I brought up the possibility of a trial separation. I didn't say I wanted one, but that it was a potential way to feel things out with some space. My WW is open to the idea and is willing to give me time if I ask for it. She says she doesn't want to be a barrier to my happiness. On the one hand she is being very understanding. On the other I kind of wish she would fight it. I'm not entirely certain what I was looking for in that conversation.
You are too smart to fall for this horse shit. She is open to the idea because then she has absolutely no accountability on having as much contact with her boyfriend as possible. And if you are in a location where they are going to be working not remotely any time soon and possible travelling again, how can you in any way believe she is not going to go out on friendly "lunch dates" with him and his gay friend. You have stood for her having a boyfriend shoving it right in your face while you are in the same house.
When you talked divorce she shrugged that off too. It was all OK but what isn't OK is her not having her boyfriend in her life. Why on earth can't you figure this out?????
Of course she;s going to be supportive. You have just offered a hal pass to do whatever she wants and you cannot be naive enough to believe she is going to actually abide by any conditions or agreements you make.

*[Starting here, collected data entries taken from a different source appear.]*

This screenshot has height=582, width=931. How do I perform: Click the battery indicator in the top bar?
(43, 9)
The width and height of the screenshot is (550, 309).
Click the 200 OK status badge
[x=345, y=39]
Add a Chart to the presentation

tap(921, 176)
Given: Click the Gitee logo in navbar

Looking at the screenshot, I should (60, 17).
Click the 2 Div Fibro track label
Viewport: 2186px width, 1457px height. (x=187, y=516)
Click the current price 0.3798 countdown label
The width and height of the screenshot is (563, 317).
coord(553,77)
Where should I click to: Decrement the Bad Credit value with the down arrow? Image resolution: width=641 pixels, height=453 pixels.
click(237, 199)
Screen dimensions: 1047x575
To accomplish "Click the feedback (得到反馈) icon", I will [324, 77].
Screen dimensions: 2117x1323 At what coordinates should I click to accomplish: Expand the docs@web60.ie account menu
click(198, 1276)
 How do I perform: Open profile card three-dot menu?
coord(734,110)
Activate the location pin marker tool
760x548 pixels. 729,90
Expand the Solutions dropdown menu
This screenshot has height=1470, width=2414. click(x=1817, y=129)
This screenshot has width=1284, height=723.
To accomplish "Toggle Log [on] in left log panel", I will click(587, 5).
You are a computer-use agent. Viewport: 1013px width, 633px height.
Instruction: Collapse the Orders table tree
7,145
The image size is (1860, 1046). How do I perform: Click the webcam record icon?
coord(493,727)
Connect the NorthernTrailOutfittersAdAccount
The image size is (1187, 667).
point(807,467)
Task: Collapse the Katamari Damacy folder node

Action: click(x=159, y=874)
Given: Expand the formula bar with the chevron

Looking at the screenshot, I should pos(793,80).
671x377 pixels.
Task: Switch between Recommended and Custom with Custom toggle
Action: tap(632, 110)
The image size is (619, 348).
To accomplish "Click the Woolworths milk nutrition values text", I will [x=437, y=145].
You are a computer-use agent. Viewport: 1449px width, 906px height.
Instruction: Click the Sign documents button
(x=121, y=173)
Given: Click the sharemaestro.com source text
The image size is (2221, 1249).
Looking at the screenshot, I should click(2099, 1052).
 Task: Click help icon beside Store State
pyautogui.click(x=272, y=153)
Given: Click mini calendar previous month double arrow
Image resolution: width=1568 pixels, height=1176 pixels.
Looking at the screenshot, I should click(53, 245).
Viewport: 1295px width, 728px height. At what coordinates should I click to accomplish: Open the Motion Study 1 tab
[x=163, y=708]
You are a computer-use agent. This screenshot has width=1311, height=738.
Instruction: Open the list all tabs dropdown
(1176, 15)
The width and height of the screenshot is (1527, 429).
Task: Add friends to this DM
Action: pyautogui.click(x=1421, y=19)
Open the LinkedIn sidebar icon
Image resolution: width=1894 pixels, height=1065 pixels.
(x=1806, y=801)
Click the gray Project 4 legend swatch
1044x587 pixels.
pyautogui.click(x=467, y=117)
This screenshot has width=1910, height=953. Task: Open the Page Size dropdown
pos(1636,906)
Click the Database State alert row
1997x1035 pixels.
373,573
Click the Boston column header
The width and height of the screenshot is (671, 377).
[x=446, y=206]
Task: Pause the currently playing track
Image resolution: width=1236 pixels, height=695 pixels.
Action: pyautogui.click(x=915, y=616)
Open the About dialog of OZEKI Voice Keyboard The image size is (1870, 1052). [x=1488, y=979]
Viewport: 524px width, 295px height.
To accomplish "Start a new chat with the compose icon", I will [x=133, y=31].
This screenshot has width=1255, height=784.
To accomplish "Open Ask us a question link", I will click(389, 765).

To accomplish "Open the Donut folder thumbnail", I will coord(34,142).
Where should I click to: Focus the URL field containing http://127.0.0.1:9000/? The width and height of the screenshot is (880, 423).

She DOES NOT give a rats ass if you separate or divorce. She';s keeping her boyfriend either way as is the case if you stay married.
You do not fit the profile of the cuckolded husband. You're certainly not enjoying this, but you seem to be OK with her one sided open marriage as long as you have fun, bet along, get laid, and watch TV together. She has absolutely no fear on ANY consequences. when you talked divorce she just ashregged her shoulders and said OK if thats what you want. And to top it off you have convinced yourself that this OM is on a wonderful guy lever with Sir Lancelot.
You heard ONE conversation where she complained about not getting any sex from him and her friend was getting laid by her OM. All that means is AT THAT TIME THAT SHE WAS ON THAT CALL. You DID not hear anything said that they NEVER had sex. But you have also convinced your self of that too.
Again, you are smart, you have a good job, you will not be financially destroyed in a divorce, and nothing you have posted would indicate you would be a hermit without her. Yet at every turn since you posted here she has just backed you down. She doesn;t give a rats ass what you do, but she is going to get her way.
Lets recap.
She believes she is entitled to cheat if she wants to because men, not you, have done it forever.
She is surrounded by friends with the morals of an alley cat, none of whom have been discarded.
She laughs and tells them you two have worked it out. The translation of which is she still has contact with her OM, has expanded her contact with him and now his friends, but its worked out, right???
She lied to you and told you he was getting fired. Hasn't happened has it???
She talks to him and shoves it down your throat as take it or leave it
And top put the icing on the cake not a tear shed when you bring up separation.
And you actually believe something is going to change.
You are going to be in limbo a long long time. You can take that to the bank.